Use print(x, correlation=TRUE) or
vcov(x) if you need it
ef2 = data.frame(Effect(mod_rate_brdown, focal.predictors = c("treatment", "ratefactor")))
ggplot(data = ef2, aes(x = treatment, y = fit, col = ratefactor))+ labs(x = "Treatment", y = "Comprehension score")+ ggtitle("Comprehension accuracy") +
geom_errorbar(aes(ymin=fit-se, ymax=fit+se), width=.2, position=position_dodge(width=0.1))+
geom_point(position=position_dodge(width=0.1), (aes(size=1.)), show.legend =F) + facet_grid(~ ratefactor)
This is really interesting! (The panels need reordering). What reading rate does is manipulate the range of changes in the listening rate, from the smallest in the fastest readers to the largest in the slowest readers. More specifically, fastest readers are worse at listening comprehension at low speeds but pretty consistent (i.e., lose less) over the entire speech rate range. They are the most tolerant to very high speech rates, and there is no clear drop in performance (inflection point).

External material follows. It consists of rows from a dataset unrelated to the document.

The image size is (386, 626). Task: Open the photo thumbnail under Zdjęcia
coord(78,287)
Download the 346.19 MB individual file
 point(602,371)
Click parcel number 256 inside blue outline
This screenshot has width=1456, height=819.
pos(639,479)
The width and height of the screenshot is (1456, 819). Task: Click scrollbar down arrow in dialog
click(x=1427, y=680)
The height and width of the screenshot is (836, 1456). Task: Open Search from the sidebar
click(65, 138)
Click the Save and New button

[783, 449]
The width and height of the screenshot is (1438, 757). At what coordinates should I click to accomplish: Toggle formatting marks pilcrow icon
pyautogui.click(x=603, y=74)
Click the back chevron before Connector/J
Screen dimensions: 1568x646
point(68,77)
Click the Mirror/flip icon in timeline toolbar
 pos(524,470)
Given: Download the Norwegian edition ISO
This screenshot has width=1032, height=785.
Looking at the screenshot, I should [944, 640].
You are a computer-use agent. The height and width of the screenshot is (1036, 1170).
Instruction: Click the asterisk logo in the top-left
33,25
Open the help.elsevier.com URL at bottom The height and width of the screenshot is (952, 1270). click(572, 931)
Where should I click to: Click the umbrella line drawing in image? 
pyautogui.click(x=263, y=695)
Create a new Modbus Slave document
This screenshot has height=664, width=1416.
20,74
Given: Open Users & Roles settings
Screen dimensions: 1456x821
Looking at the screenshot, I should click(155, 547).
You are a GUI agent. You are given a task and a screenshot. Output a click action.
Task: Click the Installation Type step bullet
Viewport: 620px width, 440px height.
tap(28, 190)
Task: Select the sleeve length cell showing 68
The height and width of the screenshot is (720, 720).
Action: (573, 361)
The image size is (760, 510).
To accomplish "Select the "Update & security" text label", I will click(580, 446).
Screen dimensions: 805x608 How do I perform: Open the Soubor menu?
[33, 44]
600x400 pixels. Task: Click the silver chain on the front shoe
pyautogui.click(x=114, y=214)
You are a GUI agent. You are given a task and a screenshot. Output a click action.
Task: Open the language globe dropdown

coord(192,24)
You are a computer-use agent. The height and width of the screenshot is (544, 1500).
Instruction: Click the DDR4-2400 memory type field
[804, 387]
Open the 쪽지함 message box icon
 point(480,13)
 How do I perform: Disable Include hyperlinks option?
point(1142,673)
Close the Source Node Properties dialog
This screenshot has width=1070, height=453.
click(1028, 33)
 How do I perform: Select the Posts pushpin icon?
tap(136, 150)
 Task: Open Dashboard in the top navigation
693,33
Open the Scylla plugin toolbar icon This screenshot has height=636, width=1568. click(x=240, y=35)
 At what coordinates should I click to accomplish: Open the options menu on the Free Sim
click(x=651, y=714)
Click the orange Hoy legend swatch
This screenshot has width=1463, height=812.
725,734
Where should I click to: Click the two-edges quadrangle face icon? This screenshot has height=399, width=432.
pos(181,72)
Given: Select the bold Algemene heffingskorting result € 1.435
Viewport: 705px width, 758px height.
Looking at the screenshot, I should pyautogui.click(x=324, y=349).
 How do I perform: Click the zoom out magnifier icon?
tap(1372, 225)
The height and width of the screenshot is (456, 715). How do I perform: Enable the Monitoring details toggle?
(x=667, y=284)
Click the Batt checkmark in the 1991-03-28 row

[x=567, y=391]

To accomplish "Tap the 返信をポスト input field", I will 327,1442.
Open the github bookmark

In readers with both the mid- and low-reading rate, there is a clear drop. Readers with a mid-range reading rate maintain top performance at higher speech rates than slowest readers (up to 315 wp vs 270 wpm). So there is a clear hierarchy: fastest readers are the most tolerant, followed by mid-range, followed by low range of reading rate. But this tolerance comes at a cost. Top performance in listening comprehension is associated with mid and low reading rates, while fastest readers are mediocre in this task.